**Work item**
Output the entries below unchanged, except for the pictures.

+++ Input data +++

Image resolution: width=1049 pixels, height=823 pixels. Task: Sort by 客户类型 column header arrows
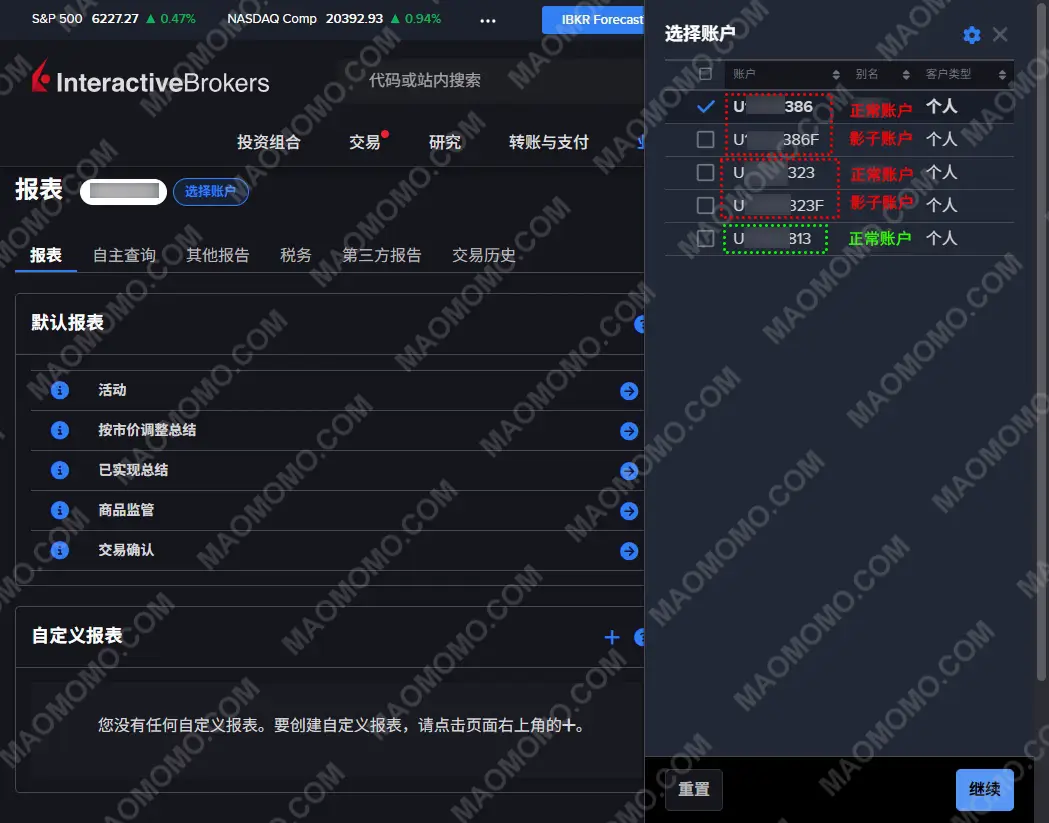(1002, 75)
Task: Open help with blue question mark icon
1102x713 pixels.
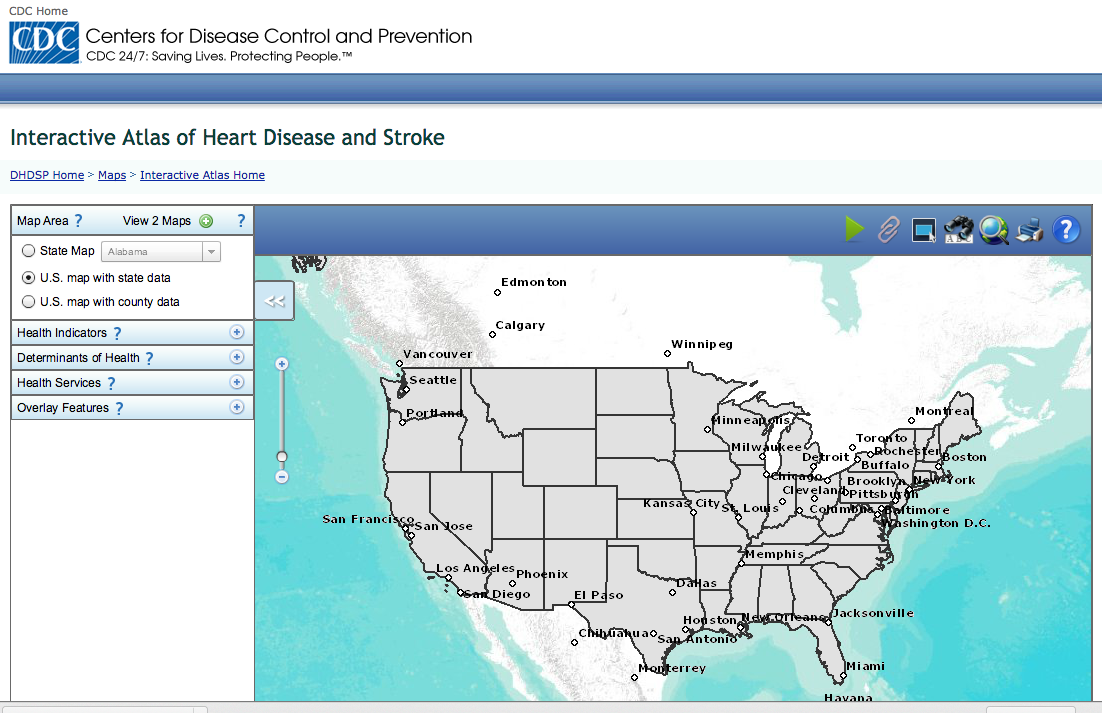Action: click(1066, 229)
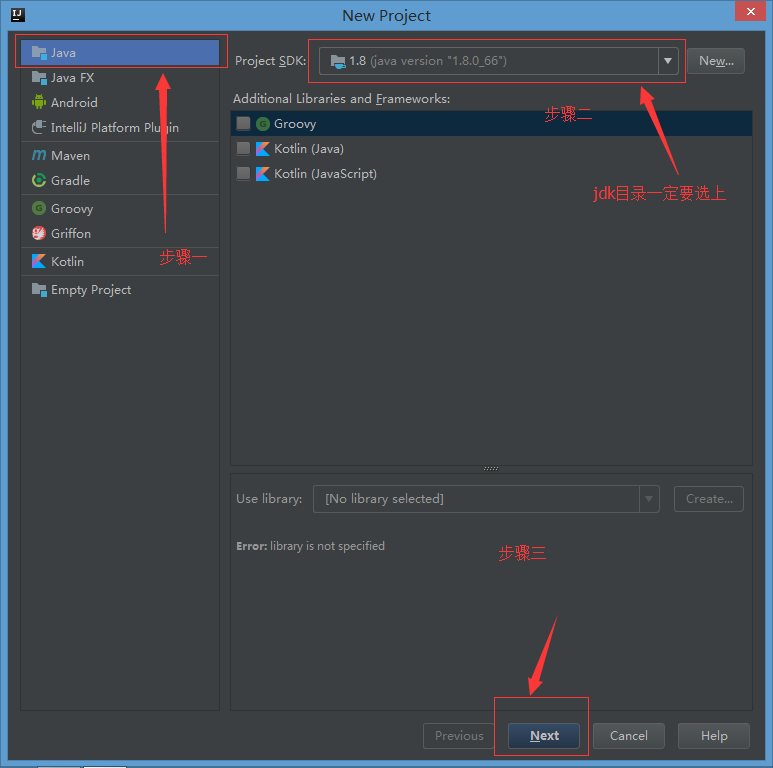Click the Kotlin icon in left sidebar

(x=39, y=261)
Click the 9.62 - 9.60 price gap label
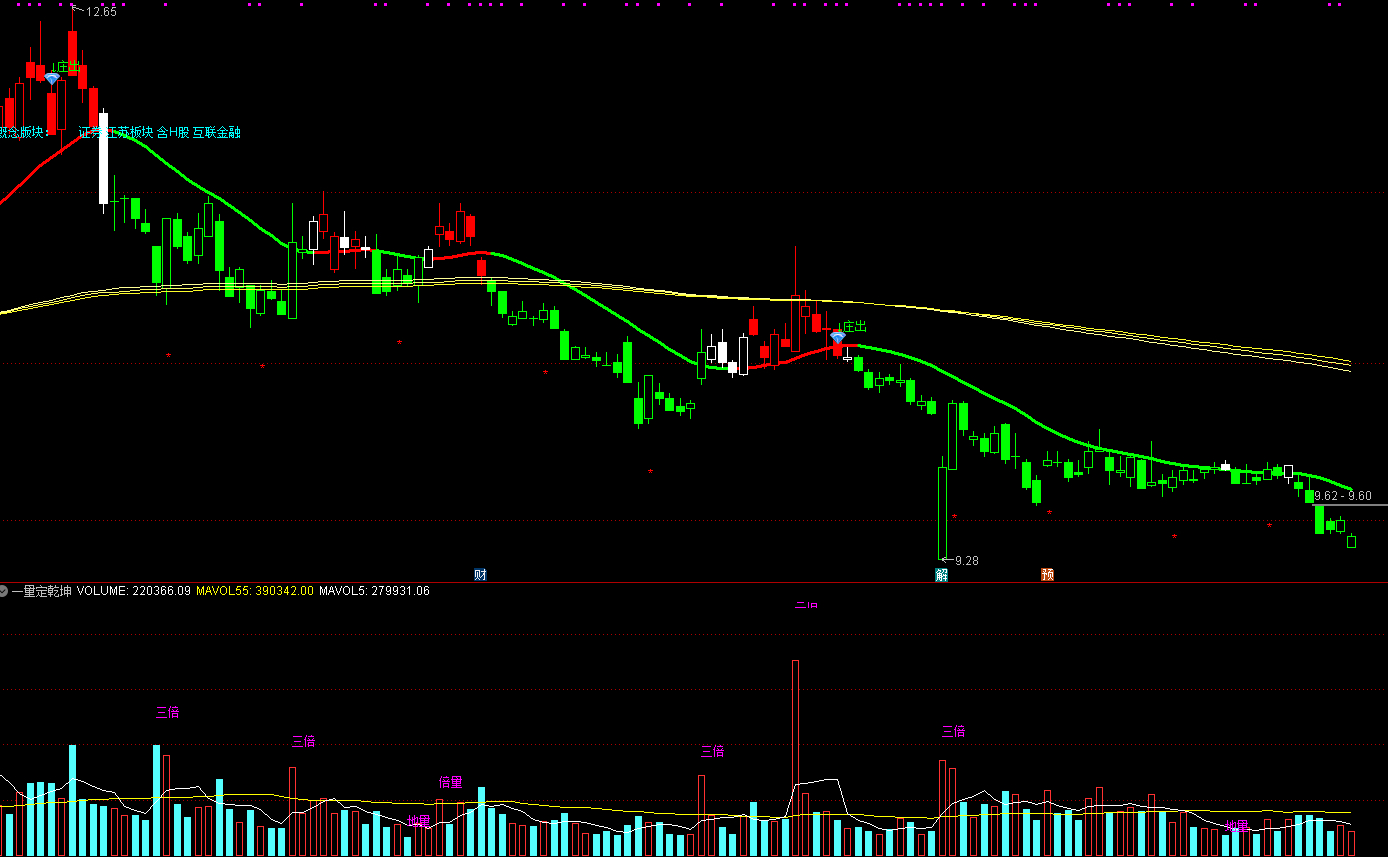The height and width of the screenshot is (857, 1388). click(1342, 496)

+++

**Your response**
Image resolution: width=1049 pixels, height=823 pixels. Task: Sort by 客户类型 column header arrows
(1002, 75)
Task: Open help with blue question mark icon
1102x713 pixels.
Action: click(1066, 229)
Click the Kotlin icon in left sidebar

(x=39, y=261)
Click the 9.62 - 9.60 price gap label
The height and width of the screenshot is (857, 1388). click(1342, 496)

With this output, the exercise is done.